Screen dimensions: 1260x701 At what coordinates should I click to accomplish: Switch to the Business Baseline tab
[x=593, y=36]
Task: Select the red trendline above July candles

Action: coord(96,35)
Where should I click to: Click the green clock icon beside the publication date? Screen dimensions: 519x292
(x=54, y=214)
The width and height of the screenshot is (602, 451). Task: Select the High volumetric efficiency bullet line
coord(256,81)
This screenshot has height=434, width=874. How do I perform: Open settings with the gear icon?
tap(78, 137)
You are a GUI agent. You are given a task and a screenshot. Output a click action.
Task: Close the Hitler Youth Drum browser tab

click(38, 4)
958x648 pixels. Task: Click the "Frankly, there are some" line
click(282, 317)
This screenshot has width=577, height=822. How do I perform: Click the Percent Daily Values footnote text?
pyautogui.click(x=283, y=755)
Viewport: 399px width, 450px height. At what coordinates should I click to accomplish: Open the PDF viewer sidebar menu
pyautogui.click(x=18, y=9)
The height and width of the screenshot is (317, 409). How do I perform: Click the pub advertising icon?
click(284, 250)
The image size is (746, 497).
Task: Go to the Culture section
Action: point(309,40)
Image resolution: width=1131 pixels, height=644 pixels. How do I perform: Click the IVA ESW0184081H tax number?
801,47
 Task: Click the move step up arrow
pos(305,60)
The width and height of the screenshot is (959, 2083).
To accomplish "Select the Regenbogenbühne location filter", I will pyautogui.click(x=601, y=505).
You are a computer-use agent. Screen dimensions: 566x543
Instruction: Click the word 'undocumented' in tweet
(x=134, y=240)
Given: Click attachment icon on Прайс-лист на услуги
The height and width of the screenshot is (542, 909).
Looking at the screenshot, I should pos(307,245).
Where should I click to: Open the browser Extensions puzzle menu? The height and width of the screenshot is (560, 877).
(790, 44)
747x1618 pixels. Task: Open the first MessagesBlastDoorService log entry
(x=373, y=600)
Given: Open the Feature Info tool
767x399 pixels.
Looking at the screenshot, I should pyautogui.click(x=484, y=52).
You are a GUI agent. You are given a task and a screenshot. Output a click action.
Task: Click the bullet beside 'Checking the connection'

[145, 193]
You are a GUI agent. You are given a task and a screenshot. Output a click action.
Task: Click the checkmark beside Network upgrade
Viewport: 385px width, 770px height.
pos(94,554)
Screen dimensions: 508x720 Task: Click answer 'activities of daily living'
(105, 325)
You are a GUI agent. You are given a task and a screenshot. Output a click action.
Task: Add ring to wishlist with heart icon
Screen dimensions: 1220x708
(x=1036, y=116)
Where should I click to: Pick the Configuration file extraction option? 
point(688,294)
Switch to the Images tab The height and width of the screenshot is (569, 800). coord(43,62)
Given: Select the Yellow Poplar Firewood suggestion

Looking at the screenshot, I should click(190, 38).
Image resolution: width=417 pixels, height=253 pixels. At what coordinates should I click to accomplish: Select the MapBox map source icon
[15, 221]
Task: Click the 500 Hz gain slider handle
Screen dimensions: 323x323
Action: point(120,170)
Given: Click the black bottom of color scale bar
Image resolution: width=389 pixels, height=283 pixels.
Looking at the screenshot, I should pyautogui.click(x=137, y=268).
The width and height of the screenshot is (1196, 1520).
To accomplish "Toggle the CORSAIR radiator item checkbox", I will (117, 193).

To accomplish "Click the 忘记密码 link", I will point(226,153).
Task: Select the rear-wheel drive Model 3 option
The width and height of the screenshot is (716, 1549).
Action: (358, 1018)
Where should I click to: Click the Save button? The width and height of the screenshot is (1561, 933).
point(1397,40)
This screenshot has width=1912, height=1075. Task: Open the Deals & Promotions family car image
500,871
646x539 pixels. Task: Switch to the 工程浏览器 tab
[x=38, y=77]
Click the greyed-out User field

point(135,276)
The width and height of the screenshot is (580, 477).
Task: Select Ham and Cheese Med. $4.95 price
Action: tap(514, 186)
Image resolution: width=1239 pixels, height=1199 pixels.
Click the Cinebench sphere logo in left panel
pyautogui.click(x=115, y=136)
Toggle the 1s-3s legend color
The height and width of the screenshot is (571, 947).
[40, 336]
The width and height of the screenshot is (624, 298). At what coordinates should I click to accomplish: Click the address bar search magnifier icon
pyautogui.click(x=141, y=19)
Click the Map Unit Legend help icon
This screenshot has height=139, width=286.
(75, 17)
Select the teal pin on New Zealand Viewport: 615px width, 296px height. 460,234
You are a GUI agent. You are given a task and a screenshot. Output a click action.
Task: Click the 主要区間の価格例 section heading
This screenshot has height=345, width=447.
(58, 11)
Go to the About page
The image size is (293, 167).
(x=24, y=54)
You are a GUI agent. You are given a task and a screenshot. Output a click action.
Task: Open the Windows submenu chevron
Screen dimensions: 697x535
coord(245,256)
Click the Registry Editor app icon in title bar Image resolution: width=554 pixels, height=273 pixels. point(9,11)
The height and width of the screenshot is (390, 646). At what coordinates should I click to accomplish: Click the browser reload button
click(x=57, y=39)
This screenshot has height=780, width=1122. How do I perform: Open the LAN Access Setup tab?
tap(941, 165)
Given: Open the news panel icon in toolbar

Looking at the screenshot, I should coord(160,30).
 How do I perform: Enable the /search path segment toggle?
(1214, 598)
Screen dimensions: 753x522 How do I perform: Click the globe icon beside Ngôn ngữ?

· · · · ·

_Instruction_: Give every line of the records above as a JSON list of strings, one string per line, leaving out blank lines.

_Expected output_:
[
  "Screen dimensions: 1260x701 At what coordinates should I click to accomplish: Switch to the Business Baseline tab",
  "[x=593, y=36]",
  "Task: Select the red trendline above July candles",
  "Action: coord(96,35)",
  "Where should I click to: Click the green clock icon beside the publication date? Screen dimensions: 519x292",
  "(x=54, y=214)",
  "The width and height of the screenshot is (602, 451). Task: Select the High volumetric efficiency bullet line",
  "coord(256,81)",
  "This screenshot has height=434, width=874. How do I perform: Open settings with the gear icon?",
  "tap(78, 137)",
  "You are a GUI agent. You are given a task and a screenshot. Output a click action.",
  "Task: Close the Hitler Youth Drum browser tab",
  "click(38, 4)",
  "958x648 pixels. Task: Click the \"Frankly, there are some\" line",
  "click(282, 317)",
  "This screenshot has width=577, height=822. How do I perform: Click the Percent Daily Values footnote text?",
  "pyautogui.click(x=283, y=755)",
  "Viewport: 399px width, 450px height. At what coordinates should I click to accomplish: Open the PDF viewer sidebar menu",
  "pyautogui.click(x=18, y=9)",
  "The height and width of the screenshot is (317, 409). How do I perform: Click the pub advertising icon?",
  "click(284, 250)",
  "The image size is (746, 497).",
  "Task: Go to the Culture section",
  "Action: point(309,40)",
  "Image resolution: width=1131 pixels, height=644 pixels. How do I perform: Click the IVA ESW0184081H tax number?",
  "801,47",
  " Task: Click the move step up arrow",
  "pos(305,60)",
  "The width and height of the screenshot is (959, 2083).",
  "To accomplish \"Select the Regenbogenbühne location filter\", I will pyautogui.click(x=601, y=505).",
  "You are a computer-use agent. Screen dimensions: 566x543",
  "Instruction: Click the word 'undocumented' in tweet",
  "(x=134, y=240)",
  "Given: Click attachment icon on Прайс-лист на услуги",
  "The height and width of the screenshot is (542, 909).",
  "Looking at the screenshot, I should pos(307,245).",
  "Where should I click to: Open the browser Extensions puzzle menu? The height and width of the screenshot is (560, 877).",
  "(790, 44)",
  "747x1618 pixels. Task: Open the first MessagesBlastDoorService log entry",
  "(x=373, y=600)",
  "Given: Open the Feature Info tool",
  "767x399 pixels.",
  "Looking at the screenshot, I should pyautogui.click(x=484, y=52).",
  "You are a GUI agent. You are given a task and a screenshot. Output a click action.",
  "Task: Click the bullet beside 'Checking the connection'",
  "[145, 193]",
  "You are a GUI agent. You are given a task and a screenshot. Output a click action.",
  "Task: Click the checkmark beside Network upgrade",
  "Viewport: 385px width, 770px height.",
  "pos(94,554)",
  "Screen dimensions: 508x720 Task: Click answer 'activities of daily living'",
  "(105, 325)",
  "You are a GUI agent. You are given a task and a screenshot. Output a click action.",
  "Task: Add ring to wishlist with heart icon",
  "Screen dimensions: 1220x708",
  "(x=1036, y=116)",
  "Where should I click to: Pick the Configuration file extraction option? ",
  "point(688,294)",
  "Switch to the Images tab The height and width of the screenshot is (569, 800). coord(43,62)",
  "Given: Select the Yellow Poplar Firewood suggestion",
  "Looking at the screenshot, I should click(190, 38).",
  "Image resolution: width=417 pixels, height=253 pixels. At what coordinates should I click to accomplish: Select the MapBox map source icon",
  "[15, 221]",
  "Task: Click the 500 Hz gain slider handle",
  "Screen dimensions: 323x323",
  "Action: point(120,170)",
  "Given: Click the black bottom of color scale bar",
  "Image resolution: width=389 pixels, height=283 pixels.",
  "Looking at the screenshot, I should pyautogui.click(x=137, y=268).",
  "The width and height of the screenshot is (1196, 1520).",
  "To accomplish \"Toggle the CORSAIR radiator item checkbox\", I will (117, 193).",
  "To accomplish \"Click the 忘记密码 link\", I will point(226,153).",
  "Task: Select the rear-wheel drive Model 3 option",
  "The width and height of the screenshot is (716, 1549).",
  "Action: (358, 1018)",
  "Where should I click to: Click the Save button? The width and height of the screenshot is (1561, 933).",
  "point(1397,40)",
  "This screenshot has width=1912, height=1075. Task: Open the Deals & Promotions family car image",
  "500,871",
  "646x539 pixels. Task: Switch to the 工程浏览器 tab",
  "[x=38, y=77]",
  "Click the greyed-out User field",
  "point(135,276)",
  "The width and height of the screenshot is (580, 477).",
  "Task: Select Ham and Cheese Med. $4.95 price",
  "Action: tap(514, 186)",
  "Image resolution: width=1239 pixels, height=1199 pixels.",
  "Click the Cinebench sphere logo in left panel",
  "pyautogui.click(x=115, y=136)",
  "Toggle the 1s-3s legend color",
  "The height and width of the screenshot is (571, 947).",
  "[40, 336]",
  "The width and height of the screenshot is (624, 298). At what coordinates should I click to accomplish: Click the address bar search magnifier icon",
  "pyautogui.click(x=141, y=19)",
  "Click the Map Unit Legend help icon",
  "This screenshot has height=139, width=286.",
  "(75, 17)",
  "Select the teal pin on New Zealand Viewport: 615px width, 296px height. 460,234",
  "You are a GUI agent. You are given a task and a screenshot. Output a click action.",
  "Task: Click the 主要区間の価格例 section heading",
  "This screenshot has height=345, width=447.",
  "(58, 11)",
  "Go to the About page",
  "The image size is (293, 167).",
  "(x=24, y=54)",
  "You are a GUI agent. You are given a task and a screenshot. Output a click action.",
  "Task: Open the Windows submenu chevron",
  "Screen dimensions: 697x535",
  "coord(245,256)",
  "Click the Registry Editor app icon in title bar Image resolution: width=554 pixels, height=273 pixels. point(9,11)",
  "The height and width of the screenshot is (390, 646). At what coordinates should I click to accomplish: Click the browser reload button",
  "click(x=57, y=39)",
  "This screenshot has height=780, width=1122. How do I perform: Open the LAN Access Setup tab?",
  "tap(941, 165)",
  "Given: Open the news panel icon in toolbar",
  "Looking at the screenshot, I should coord(160,30).",
  " How do I perform: Enable the /search path segment toggle?",
  "(1214, 598)",
  "Screen dimensions: 753x522 How do I perform: Click the globe icon beside Ngôn ngữ?"
]